At the end of a monthly meeting, the Bank of Japan Monetary Policy Board (BoJ) unanimously decided to leave its strategy intact after taking into account that “there continue to be great uncertainties regarding economic activity and the evolution of inflation in the country.”
The decision is in line with what was expected by most analystswhich did not foresee new short-term rate increases in the world’s fourth largest economy, after the two increases applied by the BoJ in March and July.
The 0.1% increase implemented in March puts an end to a negative rate policy that lasted for 17 years.

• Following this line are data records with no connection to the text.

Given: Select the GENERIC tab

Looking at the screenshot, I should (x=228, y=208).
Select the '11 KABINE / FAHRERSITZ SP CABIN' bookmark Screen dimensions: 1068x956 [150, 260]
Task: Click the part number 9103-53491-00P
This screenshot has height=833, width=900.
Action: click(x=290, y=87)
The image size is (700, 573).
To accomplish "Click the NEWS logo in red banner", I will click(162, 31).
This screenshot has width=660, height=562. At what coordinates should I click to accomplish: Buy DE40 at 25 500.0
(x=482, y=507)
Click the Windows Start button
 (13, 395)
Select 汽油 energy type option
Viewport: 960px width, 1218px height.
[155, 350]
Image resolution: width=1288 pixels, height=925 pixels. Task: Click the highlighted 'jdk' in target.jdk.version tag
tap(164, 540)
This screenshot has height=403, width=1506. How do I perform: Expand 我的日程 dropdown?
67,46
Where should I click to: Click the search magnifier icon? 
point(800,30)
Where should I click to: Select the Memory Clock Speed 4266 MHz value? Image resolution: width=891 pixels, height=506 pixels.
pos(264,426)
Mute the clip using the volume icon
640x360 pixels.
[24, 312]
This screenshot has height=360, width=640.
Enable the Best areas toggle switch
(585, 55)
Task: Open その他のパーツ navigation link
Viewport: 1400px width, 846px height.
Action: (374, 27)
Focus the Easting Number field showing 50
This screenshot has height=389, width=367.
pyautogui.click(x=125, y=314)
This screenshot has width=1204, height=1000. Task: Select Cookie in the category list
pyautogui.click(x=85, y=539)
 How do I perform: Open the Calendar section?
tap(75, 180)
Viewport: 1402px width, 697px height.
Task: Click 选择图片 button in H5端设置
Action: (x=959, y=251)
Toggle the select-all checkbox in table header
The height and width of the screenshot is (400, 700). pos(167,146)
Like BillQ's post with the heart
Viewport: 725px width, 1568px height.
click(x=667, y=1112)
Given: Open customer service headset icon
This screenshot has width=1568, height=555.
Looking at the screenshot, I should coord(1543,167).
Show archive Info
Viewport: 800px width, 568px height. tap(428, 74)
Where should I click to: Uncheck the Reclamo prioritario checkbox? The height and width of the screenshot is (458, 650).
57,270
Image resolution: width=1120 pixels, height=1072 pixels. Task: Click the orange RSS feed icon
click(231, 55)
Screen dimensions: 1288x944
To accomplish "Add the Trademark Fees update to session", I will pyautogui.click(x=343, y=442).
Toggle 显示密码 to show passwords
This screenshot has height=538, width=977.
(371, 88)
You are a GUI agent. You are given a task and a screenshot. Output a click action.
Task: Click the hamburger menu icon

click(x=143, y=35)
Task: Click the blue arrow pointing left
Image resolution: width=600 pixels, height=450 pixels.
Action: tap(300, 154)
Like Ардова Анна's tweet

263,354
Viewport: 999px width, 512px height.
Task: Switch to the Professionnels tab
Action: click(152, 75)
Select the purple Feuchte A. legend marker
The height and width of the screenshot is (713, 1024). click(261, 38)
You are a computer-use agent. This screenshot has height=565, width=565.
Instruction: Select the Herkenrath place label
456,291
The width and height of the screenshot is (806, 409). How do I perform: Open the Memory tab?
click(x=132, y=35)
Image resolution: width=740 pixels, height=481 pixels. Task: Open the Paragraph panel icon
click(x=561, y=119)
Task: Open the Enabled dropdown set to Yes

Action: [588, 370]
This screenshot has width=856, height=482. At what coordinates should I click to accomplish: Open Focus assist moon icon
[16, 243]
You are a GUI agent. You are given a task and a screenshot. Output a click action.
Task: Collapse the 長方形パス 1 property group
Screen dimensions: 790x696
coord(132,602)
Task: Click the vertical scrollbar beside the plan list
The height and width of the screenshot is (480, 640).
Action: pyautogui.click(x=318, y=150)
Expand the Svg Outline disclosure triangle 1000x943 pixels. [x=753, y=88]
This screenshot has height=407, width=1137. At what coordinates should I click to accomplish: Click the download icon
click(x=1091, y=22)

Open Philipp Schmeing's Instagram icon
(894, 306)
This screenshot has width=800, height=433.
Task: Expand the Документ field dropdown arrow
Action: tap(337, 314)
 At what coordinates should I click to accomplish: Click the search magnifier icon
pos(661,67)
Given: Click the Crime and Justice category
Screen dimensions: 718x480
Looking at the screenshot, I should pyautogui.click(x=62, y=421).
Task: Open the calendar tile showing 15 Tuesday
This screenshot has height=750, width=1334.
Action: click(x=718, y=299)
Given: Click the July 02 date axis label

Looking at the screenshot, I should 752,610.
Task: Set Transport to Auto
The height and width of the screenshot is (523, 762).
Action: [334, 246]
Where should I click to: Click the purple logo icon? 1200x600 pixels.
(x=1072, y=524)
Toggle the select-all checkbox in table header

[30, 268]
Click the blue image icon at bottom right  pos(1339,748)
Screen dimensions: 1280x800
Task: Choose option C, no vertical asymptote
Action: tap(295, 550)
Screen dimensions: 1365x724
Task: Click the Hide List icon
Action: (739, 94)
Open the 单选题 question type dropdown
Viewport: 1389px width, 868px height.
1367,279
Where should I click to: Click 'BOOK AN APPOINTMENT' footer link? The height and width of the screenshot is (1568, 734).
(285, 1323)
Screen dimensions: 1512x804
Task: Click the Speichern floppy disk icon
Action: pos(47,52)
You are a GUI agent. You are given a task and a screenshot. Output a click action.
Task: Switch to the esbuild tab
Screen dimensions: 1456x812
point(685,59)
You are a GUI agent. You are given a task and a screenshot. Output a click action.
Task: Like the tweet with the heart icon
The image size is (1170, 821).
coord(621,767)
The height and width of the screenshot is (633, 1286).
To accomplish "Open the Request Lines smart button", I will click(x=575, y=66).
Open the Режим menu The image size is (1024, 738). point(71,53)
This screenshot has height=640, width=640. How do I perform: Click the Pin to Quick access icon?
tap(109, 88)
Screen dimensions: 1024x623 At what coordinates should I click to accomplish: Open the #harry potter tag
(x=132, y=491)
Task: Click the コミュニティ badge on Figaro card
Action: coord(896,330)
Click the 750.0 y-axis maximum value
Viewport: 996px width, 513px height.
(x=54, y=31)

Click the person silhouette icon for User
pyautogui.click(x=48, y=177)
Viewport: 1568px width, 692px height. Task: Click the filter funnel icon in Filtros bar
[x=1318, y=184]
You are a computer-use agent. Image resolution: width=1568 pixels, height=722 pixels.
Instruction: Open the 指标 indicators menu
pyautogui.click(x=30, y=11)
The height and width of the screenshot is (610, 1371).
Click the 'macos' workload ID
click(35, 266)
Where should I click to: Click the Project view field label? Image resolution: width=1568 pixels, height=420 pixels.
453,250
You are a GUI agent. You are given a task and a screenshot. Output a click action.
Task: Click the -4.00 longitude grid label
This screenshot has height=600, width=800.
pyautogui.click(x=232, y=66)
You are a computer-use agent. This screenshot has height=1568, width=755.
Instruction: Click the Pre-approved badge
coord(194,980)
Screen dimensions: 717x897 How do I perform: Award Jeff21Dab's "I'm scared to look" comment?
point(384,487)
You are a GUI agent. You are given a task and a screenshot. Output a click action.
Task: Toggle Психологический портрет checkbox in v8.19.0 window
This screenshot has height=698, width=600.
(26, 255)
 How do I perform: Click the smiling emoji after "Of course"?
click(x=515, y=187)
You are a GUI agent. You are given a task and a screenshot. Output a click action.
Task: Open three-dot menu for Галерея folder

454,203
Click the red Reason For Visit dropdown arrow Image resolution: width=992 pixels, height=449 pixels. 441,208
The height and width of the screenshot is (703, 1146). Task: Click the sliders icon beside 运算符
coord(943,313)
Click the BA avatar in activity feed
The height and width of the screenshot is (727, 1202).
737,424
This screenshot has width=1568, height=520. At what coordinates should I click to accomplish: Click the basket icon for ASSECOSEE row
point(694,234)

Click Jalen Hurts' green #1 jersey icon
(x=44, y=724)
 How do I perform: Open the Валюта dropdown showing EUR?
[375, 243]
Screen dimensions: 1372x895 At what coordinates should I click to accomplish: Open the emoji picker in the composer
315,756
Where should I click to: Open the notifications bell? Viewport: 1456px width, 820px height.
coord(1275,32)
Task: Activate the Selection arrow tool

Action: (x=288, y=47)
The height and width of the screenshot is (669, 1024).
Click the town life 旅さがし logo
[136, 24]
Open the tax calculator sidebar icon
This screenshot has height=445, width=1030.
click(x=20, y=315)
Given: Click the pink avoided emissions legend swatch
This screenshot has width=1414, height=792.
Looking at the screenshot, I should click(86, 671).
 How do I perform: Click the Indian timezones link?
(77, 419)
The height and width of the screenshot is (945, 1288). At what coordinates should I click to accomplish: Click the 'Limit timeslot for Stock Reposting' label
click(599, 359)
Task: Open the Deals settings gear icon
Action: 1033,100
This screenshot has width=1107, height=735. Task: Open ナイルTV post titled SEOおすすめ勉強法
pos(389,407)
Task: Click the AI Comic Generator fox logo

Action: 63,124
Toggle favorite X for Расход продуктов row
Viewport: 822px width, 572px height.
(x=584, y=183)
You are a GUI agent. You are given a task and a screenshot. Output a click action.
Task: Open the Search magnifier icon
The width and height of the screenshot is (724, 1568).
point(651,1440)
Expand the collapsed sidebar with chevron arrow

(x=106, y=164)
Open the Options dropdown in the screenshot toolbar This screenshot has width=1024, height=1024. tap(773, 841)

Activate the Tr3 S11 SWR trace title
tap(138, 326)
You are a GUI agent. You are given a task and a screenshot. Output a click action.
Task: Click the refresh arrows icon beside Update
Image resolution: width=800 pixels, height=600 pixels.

This was the first meeting of the Japanese central bank after Sunday’s general election, in which the coalition led by the ruling Liberal Democratic Party lost its parliamentary majority, forcing Prime Minister Shigeru Ishiba to seek support from smaller groups. of the opposition to form a government.
The uncertainty also caused a sharp drop in the Japanese currency.which this week depreciated beyond 153 yen against the dollar, the lowest level in three months.
The trend is attributed to the difference between the monetary strategy of the BoJ, whose interest rates remain well below those of other counterpart institutions such as the European Central Bank and the US Federal Reserve (Fed).
The monetary policy council of the Japanese central bank indicated that It will maintain the monetary strategy as long as the country’s inflation and growth do not deviate from its projections.
The BoJ’s next rate hike is expected to occur in late 2024 or early 2025.
Prime Minister Shigeru Ishiba has sent a mixed message, saying that the BoJ “is the one who must achieve price stability”, although he has assured “close collaboration” with the central bank.
Japan Consumer Price Index increased 2.4% year-on-year in September, marking 37 consecutive months of inflationwhose value remains above the 2% inflation target set by the central bank for more than two years.
“The Japanese economy has recovered moderately, although some weakness can still be observed,” concludes the BoJ report, which highlights that inflation could also experience some recovery.